EXCERPTED PASSAGE -
---*---

And protected mode? No protected mode operating systems around
anyway, for years maybe. I can't wait until p.m. DOS comes out :-).

--
Dan Frank
uucp: ... uwvax!prairie!dan
arpa: dan%cas...@spool.wisc.edu

Tom Kohrs

unread,

Nov 18, 1986, 2:26:10 PM11/18/86

to

> IBM put a warning in the AT Technical Reference, and I can remember
> several people complaining about a problem with the POPF instruction that
> allowed interrupts to be processed even when interrupts had been disabled.
> Was this problem fixed in subsequent masks for the 286, or does it still
> exist?
>

The problem with the POPF instruction (it would always enable interrupts)
was only in the B-step parts (identifiable by markings of (c) Intel'82 or
(c) Intel '83). The C-step and E-step have this problem fixed. Almost all
of the B-step parts that were shipped went to IBM.

> That a problem like this could occur (and has with vendors other than
> Intel) makes me wonder what kind of testing goes on before products are
> released to market. Given that increasingly complicated architectures

^^^^^^^^^^^

> are showing up in most microprocessor families, it would seem that additional
> testing is in order. Is anyone familiar with the testing cycles that go
> on for microprocessors?

Complicated is the key word. As architectures become more and more complicated
it takes longer to generate all of the test vectors necessary to prove the
design. Initial part testing takes two forms. Running software from a previous
part (the 8086 in the case of the 286) and specific vectors designed to stress
the part. How much gets found and fixed before the parts ship in volume has
more to do with marketing considerations than the technical correctness of
the chip. Long term testing is done by trying to put the chip through every
conceivable sequence of events (both hardware and software) and by following
up on problem reports from the field. You would be amazed at what some people
will try to do to a chip.
--
------
"Ever notice how your mental image of someone you've
known only by phone turns out to be wrong?
And on a computer net you don't even have a voice..."

to...@intsc.UUCP Tom Kohrs
Regional Architecture Specialist
Intel - Santa Clara

Tom Kohrs

unread,

Nov 19, 1986, 10:24:23 PM11/19/86

to

> Recently, a friend of mine had some problems running a protected mode
> operating system on an IBM AT. He traced it to an early and buggy lot
> of 286 chips, a few of which he was unlucky enough to receive via IBM.

IBM did ship a lot of PCAT's with B step parts. They were made aware of
the problems that these parts had and they decided that they were acceptable
for the product that they wanted to ship. The real drawback to this decision
is that some of the bugs make it real difficult to write a multitasking os.
With the installed base out there having unknown parts it is going to be
hard on the software developers. One option would be to ship an E-step
286 with each copy of the software (small plug from someone with no personal
interest (:-) ), this would have the added advantage of slowing down
pirated copies.

Anyone needing a copy of old (B-step) errata lists should get in touch with
the local Intel sales office before investing a lot of time into a piece of
software that maynot run on all machines.

james

unread,

Nov 21, 1986, 9:33:04 AM11/21/86

to

IN article <4...@intsc.UUCP>, to...@intsc.UUCP (Tom Kohrs) wrote:
> The problem with the POPF instruction (it would always enable interrupts)

---*---

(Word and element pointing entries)

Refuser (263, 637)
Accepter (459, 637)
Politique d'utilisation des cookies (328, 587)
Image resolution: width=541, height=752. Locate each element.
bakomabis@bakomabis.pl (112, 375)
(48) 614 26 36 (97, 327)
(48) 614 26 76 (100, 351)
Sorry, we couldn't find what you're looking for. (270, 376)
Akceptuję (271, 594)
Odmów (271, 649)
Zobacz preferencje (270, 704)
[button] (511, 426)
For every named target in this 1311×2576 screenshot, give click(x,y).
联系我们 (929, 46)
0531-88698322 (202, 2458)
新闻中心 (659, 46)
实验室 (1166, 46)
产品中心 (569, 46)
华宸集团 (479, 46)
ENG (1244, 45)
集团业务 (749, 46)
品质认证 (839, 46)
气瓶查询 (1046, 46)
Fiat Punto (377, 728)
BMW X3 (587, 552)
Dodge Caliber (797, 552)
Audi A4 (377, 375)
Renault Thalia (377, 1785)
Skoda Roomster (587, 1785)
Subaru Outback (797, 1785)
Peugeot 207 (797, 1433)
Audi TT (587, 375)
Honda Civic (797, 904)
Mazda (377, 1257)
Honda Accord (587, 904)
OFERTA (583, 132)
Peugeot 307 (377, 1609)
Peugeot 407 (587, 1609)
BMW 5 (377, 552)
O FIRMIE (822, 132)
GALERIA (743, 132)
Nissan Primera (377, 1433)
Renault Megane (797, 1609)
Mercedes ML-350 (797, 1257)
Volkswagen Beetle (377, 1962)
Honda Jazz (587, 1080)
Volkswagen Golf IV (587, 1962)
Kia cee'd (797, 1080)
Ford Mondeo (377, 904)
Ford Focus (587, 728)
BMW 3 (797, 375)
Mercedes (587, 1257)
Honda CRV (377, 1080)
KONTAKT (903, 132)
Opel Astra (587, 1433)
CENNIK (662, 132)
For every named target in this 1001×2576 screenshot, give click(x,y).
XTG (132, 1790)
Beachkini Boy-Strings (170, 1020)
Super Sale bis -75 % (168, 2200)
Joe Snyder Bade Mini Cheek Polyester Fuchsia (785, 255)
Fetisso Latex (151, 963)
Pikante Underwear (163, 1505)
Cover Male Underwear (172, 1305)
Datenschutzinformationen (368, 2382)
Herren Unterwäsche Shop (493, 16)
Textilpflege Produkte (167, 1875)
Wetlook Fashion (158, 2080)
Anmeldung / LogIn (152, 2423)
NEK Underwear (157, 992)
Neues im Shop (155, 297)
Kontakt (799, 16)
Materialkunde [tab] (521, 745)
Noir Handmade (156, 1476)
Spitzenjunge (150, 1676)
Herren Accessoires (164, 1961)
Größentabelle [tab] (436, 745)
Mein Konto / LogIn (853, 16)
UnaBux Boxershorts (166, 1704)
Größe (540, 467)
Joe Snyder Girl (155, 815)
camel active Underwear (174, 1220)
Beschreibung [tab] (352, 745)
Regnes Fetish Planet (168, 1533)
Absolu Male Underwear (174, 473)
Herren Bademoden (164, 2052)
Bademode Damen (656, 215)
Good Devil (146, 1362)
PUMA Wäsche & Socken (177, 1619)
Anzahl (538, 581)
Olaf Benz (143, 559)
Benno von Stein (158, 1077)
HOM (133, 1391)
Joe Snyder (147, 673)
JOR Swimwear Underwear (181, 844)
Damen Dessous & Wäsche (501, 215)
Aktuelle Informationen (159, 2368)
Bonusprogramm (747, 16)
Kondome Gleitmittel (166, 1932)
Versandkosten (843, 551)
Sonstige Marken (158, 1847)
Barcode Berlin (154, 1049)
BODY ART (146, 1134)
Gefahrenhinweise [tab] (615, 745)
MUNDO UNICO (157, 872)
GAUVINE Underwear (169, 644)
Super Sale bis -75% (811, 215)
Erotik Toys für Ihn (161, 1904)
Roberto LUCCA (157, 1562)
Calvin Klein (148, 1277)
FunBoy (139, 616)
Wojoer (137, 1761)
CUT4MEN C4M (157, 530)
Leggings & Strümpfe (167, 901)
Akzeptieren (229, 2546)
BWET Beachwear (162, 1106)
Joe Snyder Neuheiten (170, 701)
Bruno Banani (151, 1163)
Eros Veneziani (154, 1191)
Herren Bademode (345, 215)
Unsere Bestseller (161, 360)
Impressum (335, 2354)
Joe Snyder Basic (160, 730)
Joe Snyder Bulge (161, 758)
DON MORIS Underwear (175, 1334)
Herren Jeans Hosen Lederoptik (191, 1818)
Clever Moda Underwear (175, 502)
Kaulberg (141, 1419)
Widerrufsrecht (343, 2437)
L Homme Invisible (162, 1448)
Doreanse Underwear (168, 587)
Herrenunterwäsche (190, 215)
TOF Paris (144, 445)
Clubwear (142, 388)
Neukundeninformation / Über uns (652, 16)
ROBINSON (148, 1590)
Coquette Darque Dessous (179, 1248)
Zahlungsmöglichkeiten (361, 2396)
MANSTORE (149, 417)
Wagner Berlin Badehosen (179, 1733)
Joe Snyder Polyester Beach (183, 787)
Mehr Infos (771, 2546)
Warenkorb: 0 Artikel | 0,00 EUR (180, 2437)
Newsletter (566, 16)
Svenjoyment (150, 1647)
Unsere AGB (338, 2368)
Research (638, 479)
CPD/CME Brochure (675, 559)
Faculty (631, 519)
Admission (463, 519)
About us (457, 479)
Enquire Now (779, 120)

---*---

OBJECTIVES -
A) Could you echo the entries word for word, starting with their first line and running through the line containing "Audi A4 (377, 375)", with both of those lines included?
B) What comes next in the newsgroup thread about bugs in early 286 chips? Continue it from the point where it stops.

ANSWER LIST -
A)
Refuser (263, 637)
Accepter (459, 637)
Politique d'utilisation des cookies (328, 587)
Image resolution: width=541, height=752. Locate each element.
bakomabis@bakomabis.pl (112, 375)
(48) 614 26 36 (97, 327)
(48) 614 26 76 (100, 351)
Sorry, we couldn't find what you're looking for. (270, 376)
Akceptuję (271, 594)
Odmów (271, 649)
Zobacz preferencje (270, 704)
[button] (511, 426)
For every named target in this 1311×2576 screenshot, give click(x,y).
联系我们 (929, 46)
0531-88698322 (202, 2458)
新闻中心 (659, 46)
实验室 (1166, 46)
产品中心 (569, 46)
华宸集团 (479, 46)
ENG (1244, 45)
集团业务 (749, 46)
品质认证 (839, 46)
气瓶查询 (1046, 46)
Fiat Punto (377, 728)
BMW X3 (587, 552)
Dodge Caliber (797, 552)
Audi A4 (377, 375)

B)
> was only in the B-step parts (identifiable by markings of (c) Intel'82 or
> (c) Intel '83). The C-step and E-step have this problem fixed. Almost all
> of the B-step parts that were shipped went to IBM.

Well, what's the most current rev. level for the 80286, ie, how recent
should mine be to avoid all known bugs? Chip bugs are normally top secret,
but I assume the the current chip rev. level isn't sensitive.

> How much gets found and fixed before the parts ship in volume has
> more to do with marketing considerations than the technical correctness of
> the chip. Long term testing is done by trying to put the chip through every
> conceivable sequence of events (both hardware and software) and by following
> up on problem reports from the field. You would be amazed at what some people
> will try to do to a chip.

Well, gee, I can't think of any bugs in the MC68020 (not XC68020) offhand,
although the argument might be that they haven't been found yet, or that
Motorola has had better luck hiding them than Intel has had. Of course,
the 68000 did have the bug with the status register in which you could read
the priviledge level directly from user mode (although this was later
documented as a feature :-).
--
James R. Van Artsdalen ...!ut-ngp!utastro!osi3b2!james "Live Free or Die"

Mark Campbell

unread,

Nov 29, 1986, 8:33:22 AM11/29/86

to

In article <8...@reality1.uucp> ja...@reality1.UUCP (james) writes:
>IN article <4...@intsc.UUCP>, to...@intsc.UUCP (Tom Kohrs) wrote:
>> How much gets found and fixed before the parts ship in volume has
>> more to do with marketing considerations than the technical correctness of
>> the chip. Long term testing is done by trying to put the chip through every
>> conceivable sequence of events (both hardware and software) and by following
>> up on problem reports from the field. You would be amazed at what some people
>> will try to do to a chip.
>
>Well, gee, I can't think of any bugs in the MC68020 (not XC68020) offhand,
>although the argument might be that they haven't been found yet, or that

>Motorola has had better luck hiding them than Intel has had. [...]

Would it have made any difference if Intel had called the I80286 the
XI80286 before a certain release of the chip? All of the so-called
X parts I have are labelled "MC68020". The argument you're putting forth
is syntactic; the semantics are identical.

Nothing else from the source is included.